> [GIVEN DATA]:
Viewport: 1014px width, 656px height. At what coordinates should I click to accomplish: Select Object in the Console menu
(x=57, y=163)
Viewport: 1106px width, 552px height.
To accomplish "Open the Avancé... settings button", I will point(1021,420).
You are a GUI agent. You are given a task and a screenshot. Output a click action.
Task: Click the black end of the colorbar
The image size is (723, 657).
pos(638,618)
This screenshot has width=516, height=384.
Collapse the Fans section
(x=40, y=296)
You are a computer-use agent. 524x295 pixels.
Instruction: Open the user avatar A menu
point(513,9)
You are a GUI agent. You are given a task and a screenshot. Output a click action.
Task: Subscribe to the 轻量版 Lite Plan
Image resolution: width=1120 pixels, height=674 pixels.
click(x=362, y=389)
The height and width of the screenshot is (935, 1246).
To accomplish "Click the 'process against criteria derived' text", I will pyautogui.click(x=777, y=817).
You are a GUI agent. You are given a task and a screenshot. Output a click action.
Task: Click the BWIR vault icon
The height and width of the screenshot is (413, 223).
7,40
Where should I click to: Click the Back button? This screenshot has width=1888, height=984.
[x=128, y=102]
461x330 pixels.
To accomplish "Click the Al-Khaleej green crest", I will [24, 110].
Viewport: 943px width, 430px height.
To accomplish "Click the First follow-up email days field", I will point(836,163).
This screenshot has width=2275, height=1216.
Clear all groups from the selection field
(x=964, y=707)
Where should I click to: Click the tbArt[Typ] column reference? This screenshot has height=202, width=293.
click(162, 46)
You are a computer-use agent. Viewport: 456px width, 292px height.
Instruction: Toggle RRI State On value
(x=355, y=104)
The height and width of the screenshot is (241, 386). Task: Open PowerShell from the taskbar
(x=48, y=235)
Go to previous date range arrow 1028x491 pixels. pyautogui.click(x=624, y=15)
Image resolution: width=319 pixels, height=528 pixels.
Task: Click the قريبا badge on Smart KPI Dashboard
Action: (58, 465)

> [SHORT EXERCISE]: Rewrite all of the items above, switching every occurrence of "GUI agent" to "desktop agent" and leaving everything else unchanged.

> [ANSWER TO THE EXERCISE]:
Viewport: 1014px width, 656px height. At what coordinates should I click to accomplish: Select Object in the Console menu
(x=57, y=163)
Viewport: 1106px width, 552px height.
To accomplish "Open the Avancé... settings button", I will point(1021,420).
You are a desktop agent. You are given a task and a screenshot. Output a click action.
Task: Click the black end of the colorbar
The image size is (723, 657).
pos(638,618)
This screenshot has width=516, height=384.
Collapse the Fans section
(x=40, y=296)
You are a computer-use agent. 524x295 pixels.
Instruction: Open the user avatar A menu
point(513,9)
You are a desktop agent. You are given a task and a screenshot. Output a click action.
Task: Subscribe to the 轻量版 Lite Plan
Image resolution: width=1120 pixels, height=674 pixels.
click(x=362, y=389)
The height and width of the screenshot is (935, 1246).
To accomplish "Click the 'process against criteria derived' text", I will pyautogui.click(x=777, y=817).
You are a desktop agent. You are given a task and a screenshot. Output a click action.
Task: Click the BWIR vault icon
The height and width of the screenshot is (413, 223).
7,40
Where should I click to: Click the Back button? This screenshot has width=1888, height=984.
[x=128, y=102]
461x330 pixels.
To accomplish "Click the Al-Khaleej green crest", I will [24, 110].
Viewport: 943px width, 430px height.
To accomplish "Click the First follow-up email days field", I will point(836,163).
This screenshot has width=2275, height=1216.
Clear all groups from the selection field
(x=964, y=707)
Where should I click to: Click the tbArt[Typ] column reference? This screenshot has height=202, width=293.
click(162, 46)
You are a computer-use agent. Viewport: 456px width, 292px height.
Instruction: Toggle RRI State On value
(x=355, y=104)
The height and width of the screenshot is (241, 386). Task: Open PowerShell from the taskbar
(x=48, y=235)
Go to previous date range arrow 1028x491 pixels. pyautogui.click(x=624, y=15)
Image resolution: width=319 pixels, height=528 pixels.
Task: Click the قريبا badge on Smart KPI Dashboard
Action: (58, 465)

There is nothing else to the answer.